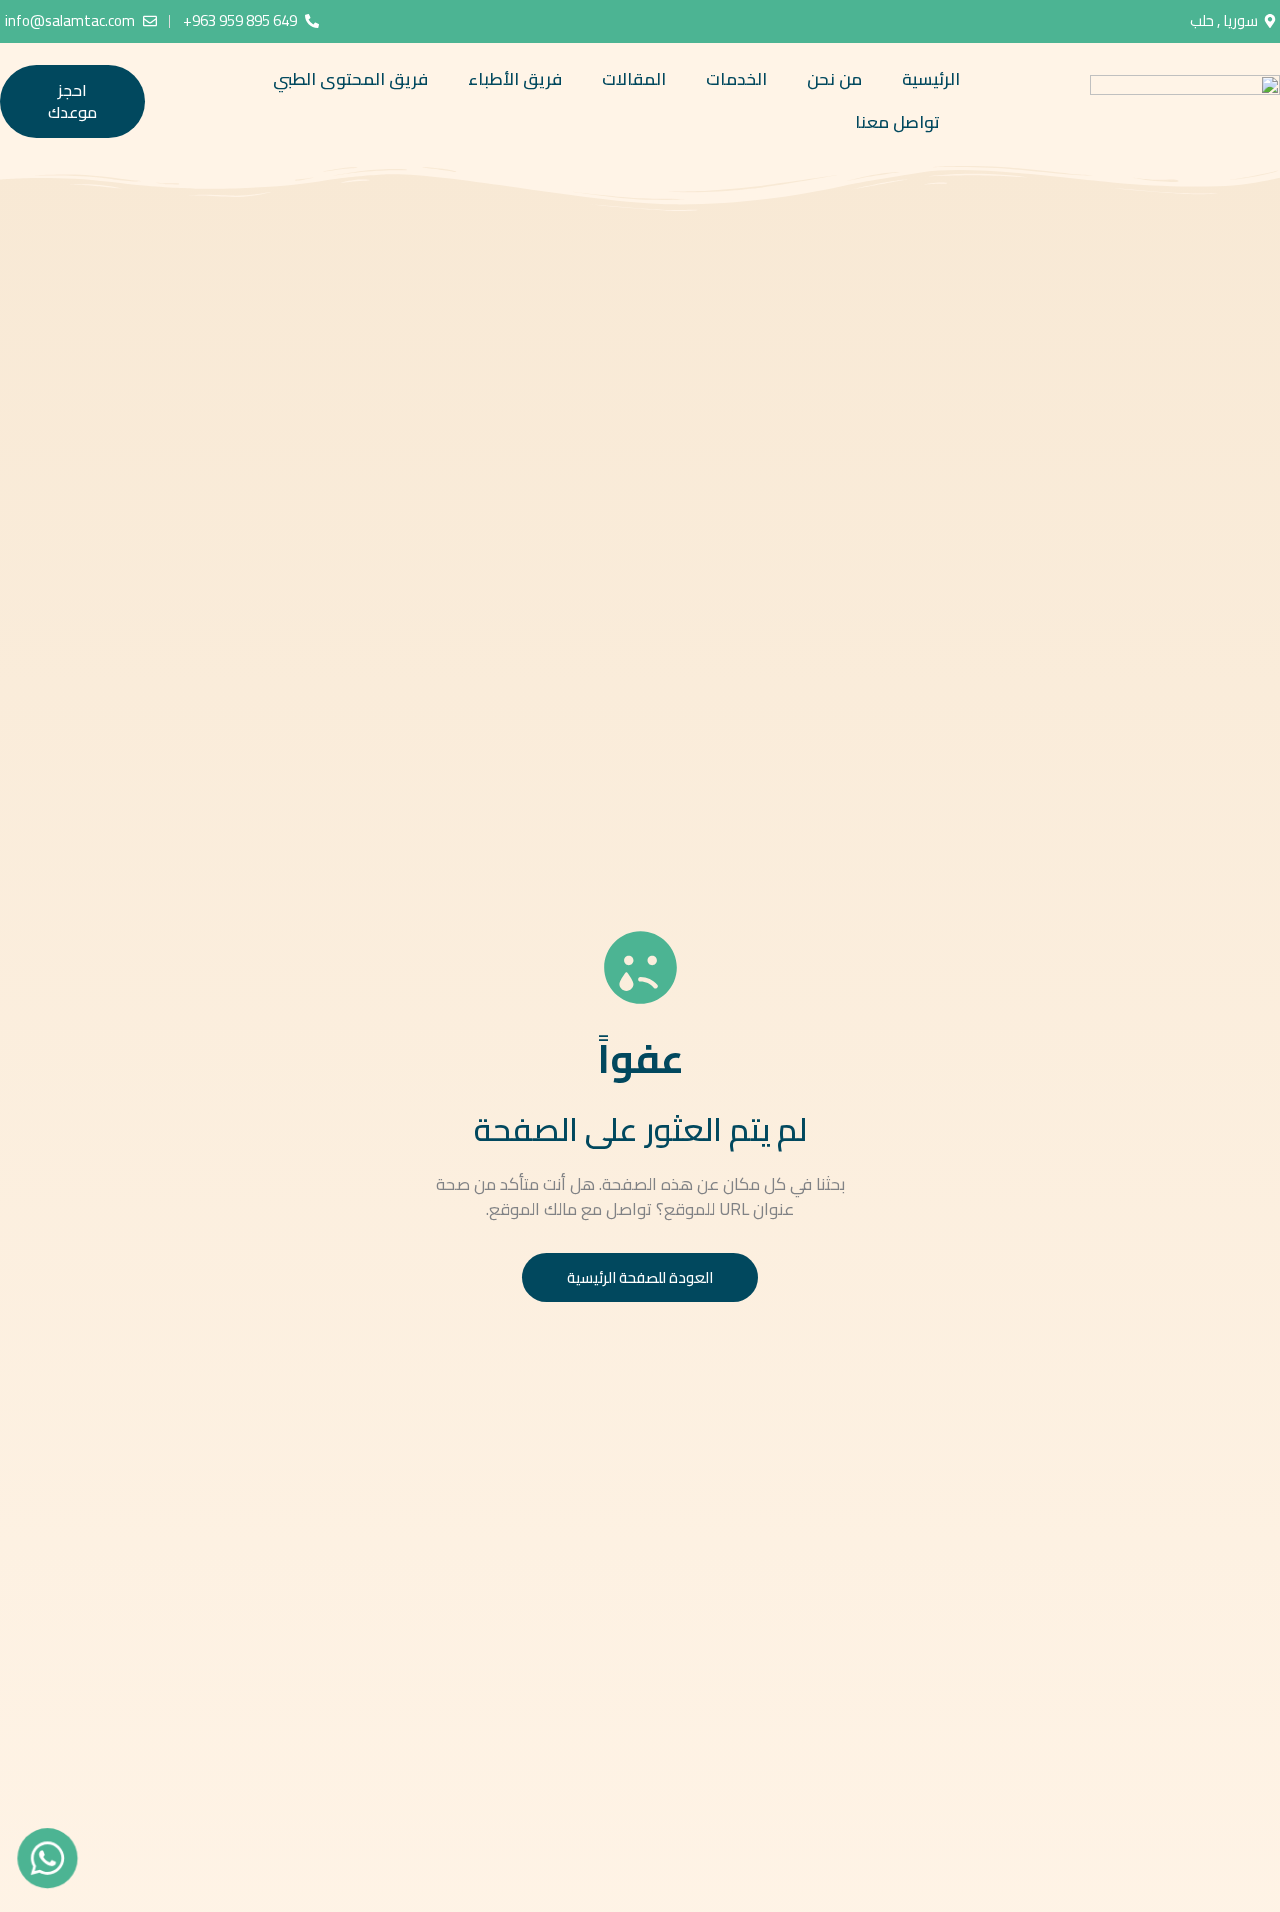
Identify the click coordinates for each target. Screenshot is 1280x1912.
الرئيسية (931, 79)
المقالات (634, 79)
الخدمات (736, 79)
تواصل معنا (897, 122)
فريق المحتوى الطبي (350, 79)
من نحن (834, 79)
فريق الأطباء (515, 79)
======
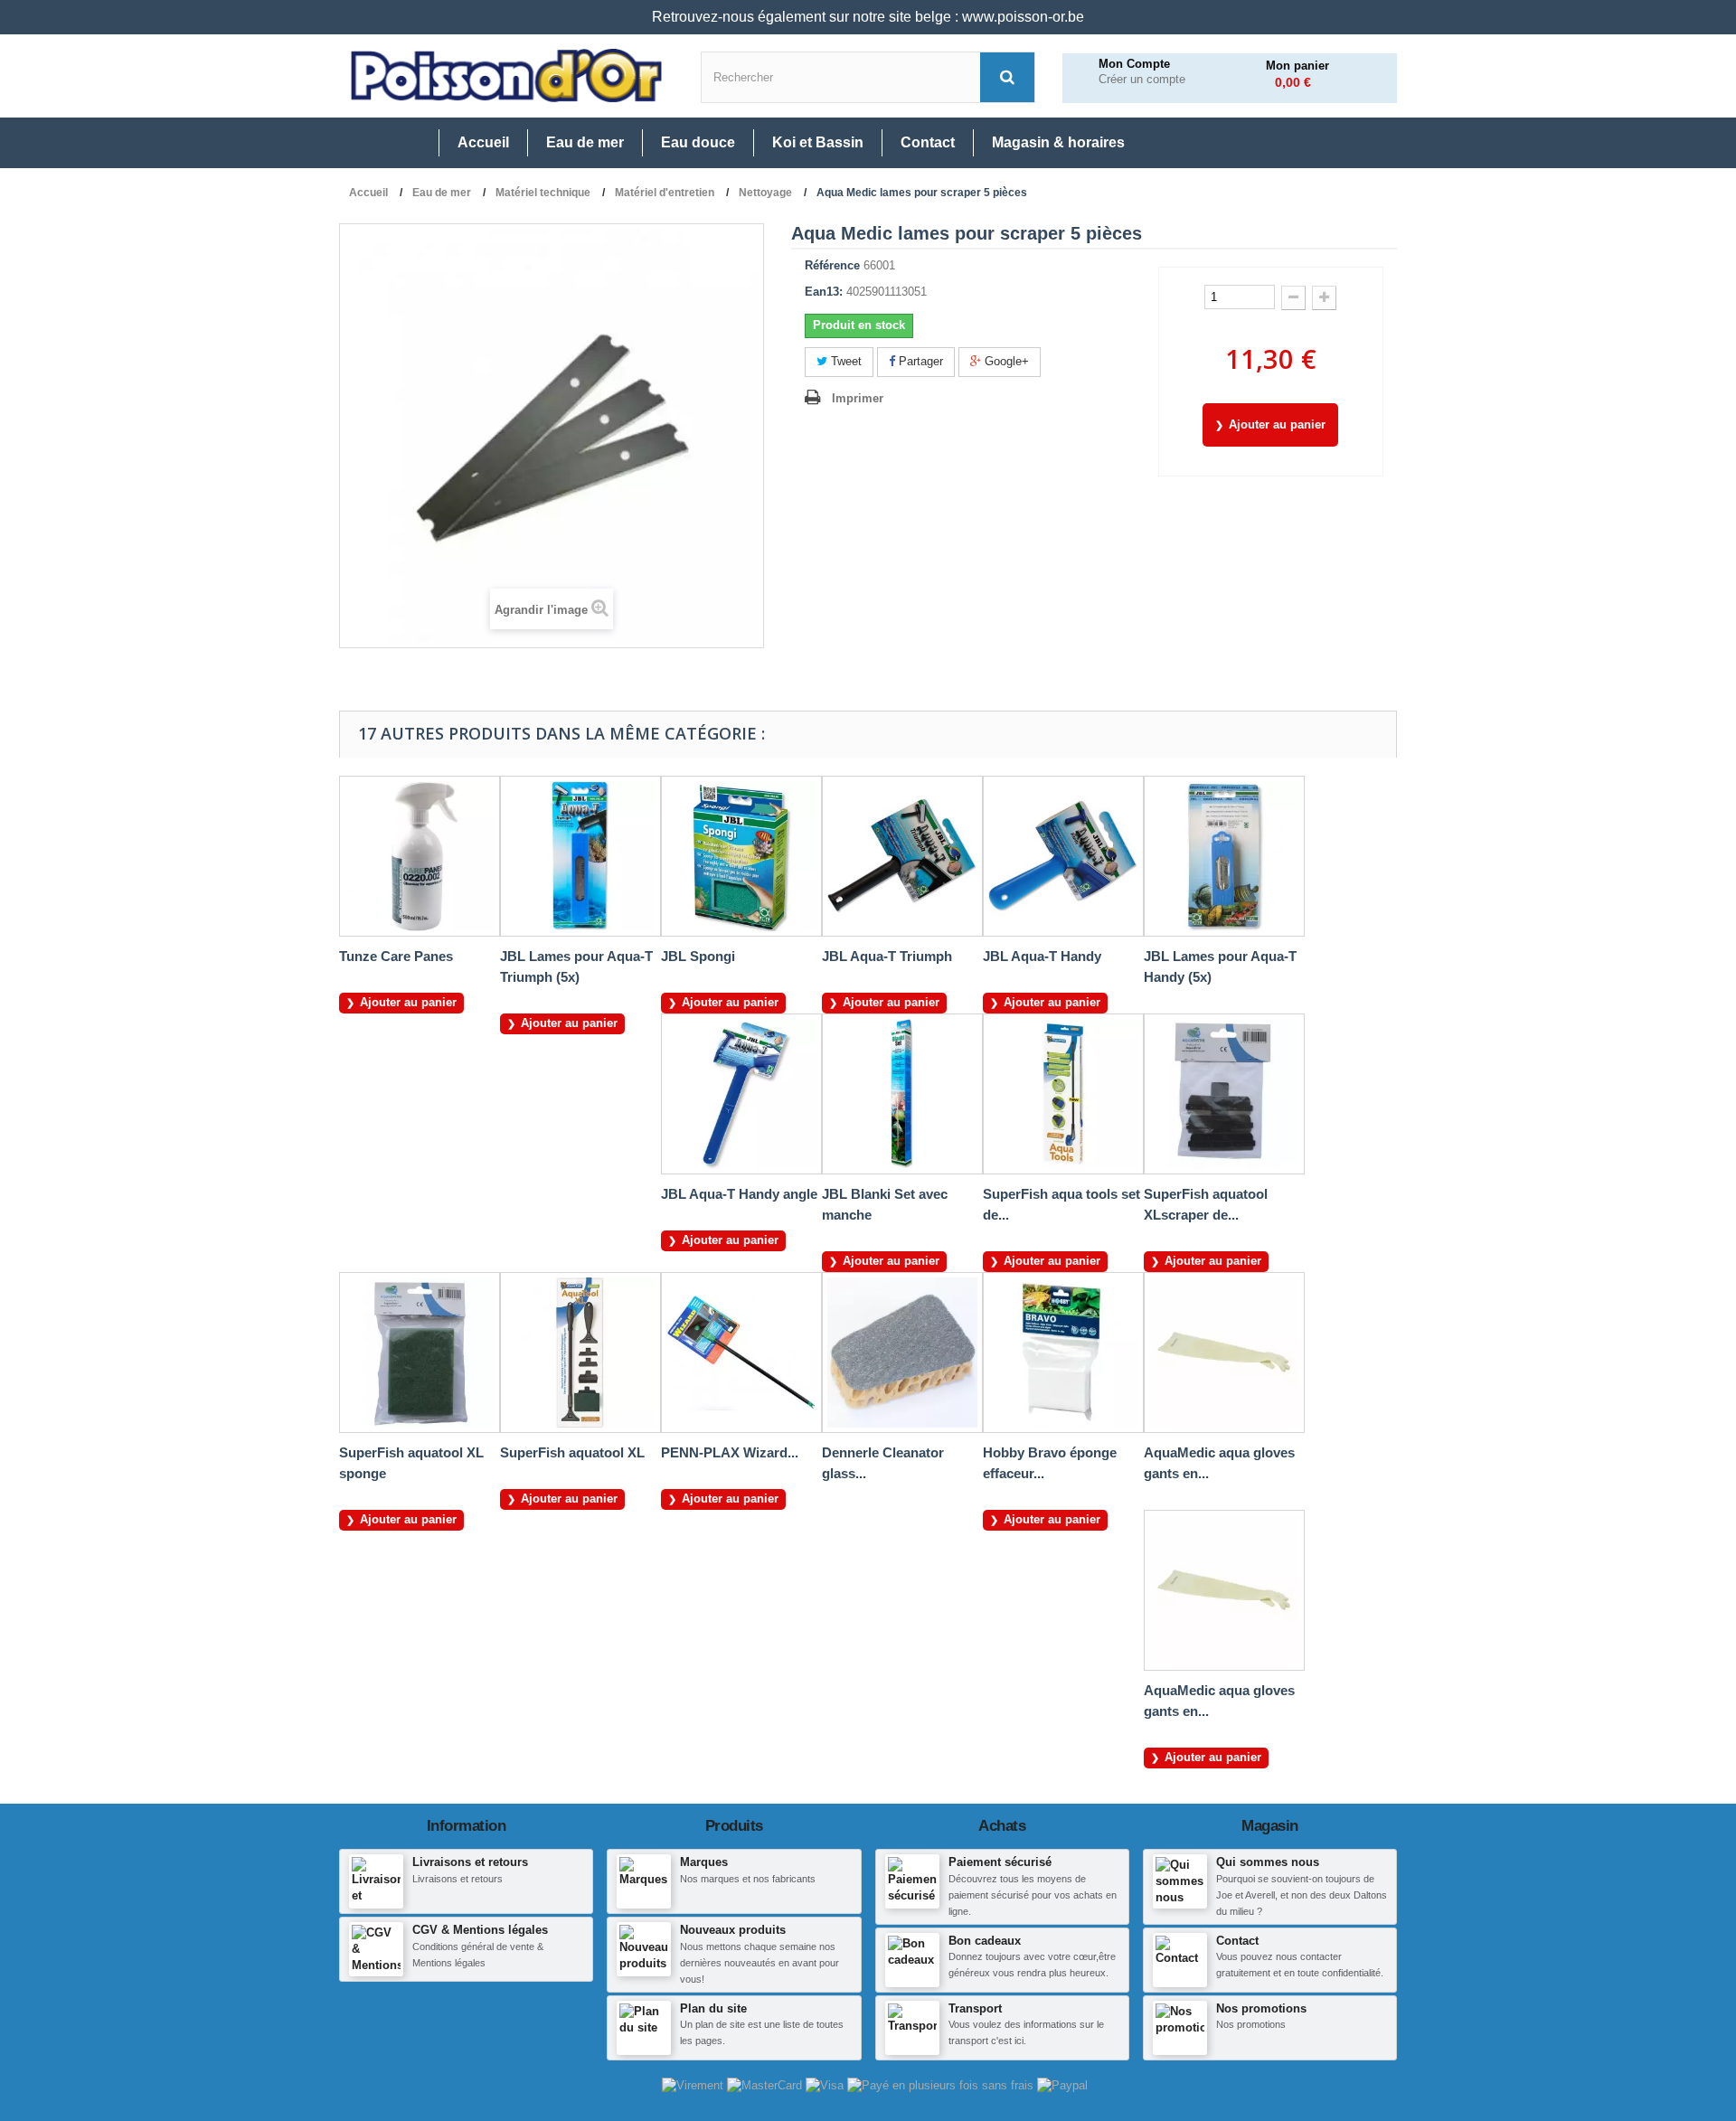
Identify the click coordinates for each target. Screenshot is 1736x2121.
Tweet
======
Among the records above, a stretch begins at the line containing "الخدمات (736, 79)" and ends at the line containing "فريق الأطباء (515, 79)". Restate that stretch word for word, and nothing else.

الخدمات (736, 79)
تواصل معنا (897, 122)
فريق المحتوى الطبي (350, 79)
من نحن (834, 79)
فريق الأطباء (515, 79)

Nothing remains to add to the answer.